Kontinuität und Vertrauen als Schlüssel
"Wenn wir es uns leisten können, auf die Besten zu verzichten, dann sollten wir nicht den WM-Titel ausgeben."
- Sammer über ein Neuer-Comeback (Sky)
Das Wichtigste seien aktuell "Kontinuität und Vertrauen", erklärte Sammer in Sammer & Basile – der Hagedorn-Talk bei Sky. "Ich merke, dass er nach der richtigen Lösung und Stabilität für unsere Mannschaft sucht", führte der 58-Jährige aus. "Und die geht erst mal über Kontinuität und Vertrauen. Gib dieser Mannschaft diese Dinge. Ich kenne sehr viele dieser Spieler. Wir haben immer noch genug Qualitäten. Ich weiß nicht, ob wir den Titel holen können, aber in der Slowakei zu verlieren, macht keinen Sinn."

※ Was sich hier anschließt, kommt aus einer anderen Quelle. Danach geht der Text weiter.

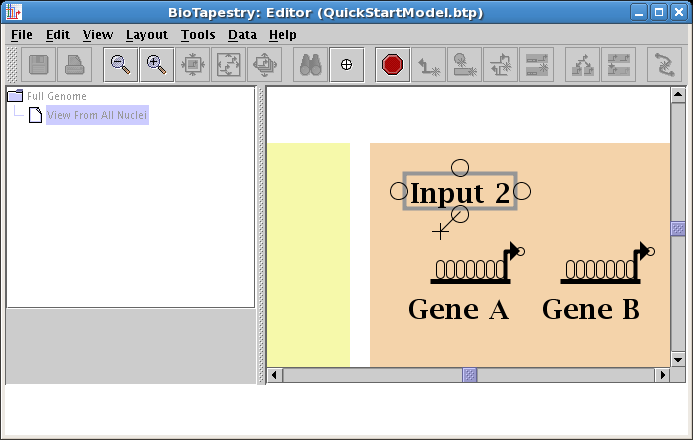Zoom in using the plus magnifier
This screenshot has height=440, width=693.
pos(156,65)
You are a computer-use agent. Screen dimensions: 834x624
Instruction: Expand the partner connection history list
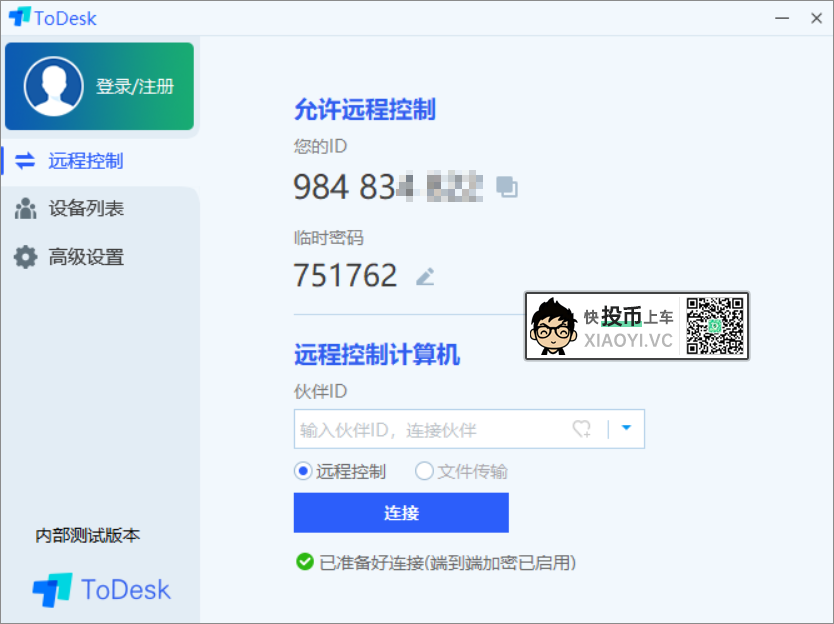627,428
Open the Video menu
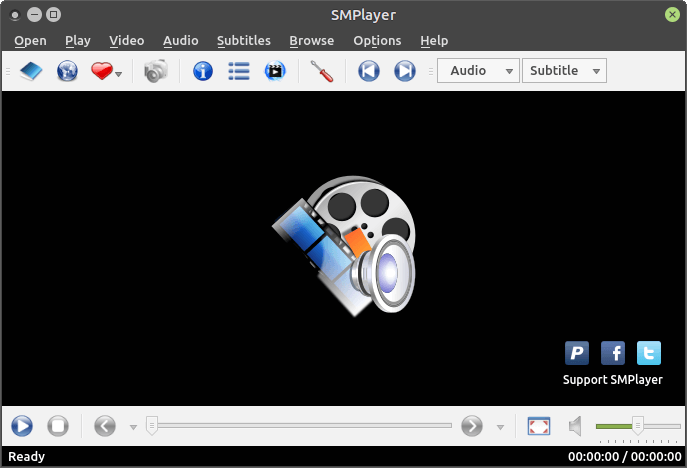This screenshot has width=687, height=468. pyautogui.click(x=127, y=41)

Nagelsmann war in letzter Zeit immer wieder wegen seiner Nominierungen in die Kritik geraten, insbesondere die Nicht-Nominierung von Noah Atubolu für die letzten Länderspiele war für viele Fans nicht nachvollziehbar, genauso wie die Berufungen von Pascal Groß oder Robert Andrich.
Apropos Torhüter: Auch auf sie kam Sammer zu sprechen – und forderte eine Nominierung und damit ein Comeback von Manuel Neuer. "Wenn wir es uns leisten können, auf die Besten zu verzichten, dann sollten wir nicht den WM-Titel ausgeben", erklärte er resolut.
Sammer attackiert Funktionäre
Sammer kam aber auch auf den deutschen Fußball allgemein zu sprechen – und hier holte er zu einem echten Rundumschlag aus. "Wir stellen die Idee über die Qualität des einzelnen Spielers. Das macht keinen Sinn. Die schlauen und guten Trainer haben immer darauf geachtet, was sie zur Verfügung haben und versucht, aus diesen Situationen heraus das Beste zu kreieren. Im Abwehrbereich sind wir gut, wir verteidigen nur nicht mehr gut. Wir müssen auch die Zweikämpfe wieder verbessern", forderte der 58-Jährige.
"Vielleicht sind wir zu bequem geworden", echauffierte er sich weiter. Dabei nahm Sammer auch die Funktionäre ins Visier. "Weil Leute im deutschen Fußball in Positionen sind, die schön darüber reden können, aber davon keine Ahnung haben. Das sind teilweise die Leiter der Nachwuchsleistungszentren, die mehr Organisatoren als Fußballer waren. Wir müssen über die Trainerausbildung reden. Wir müssen über die Sportdirektoren reden. Sportdirektoren müssen doch mindestens mal Trainer gewesen sein. Die Sportdirektoren bewerten einen Trainer. Aber was wollen sie denn bewerten? Sieg oder Niederlage?", redete sich der ehemalige Weltfußballer in Rage.
Man müsse "Mittelwege finden für die Kreativität und die Individualität unserer Spieler und daraus eine Mannschaft formen", erklärte er abschließend. Auf den deutschen Fußball kommen also intensive Wochen zu - erst Recht, wenn die Spiele gegen Luxemburg und Nordirland in den kommenden Tagen nicht so laufen, wie erwartet.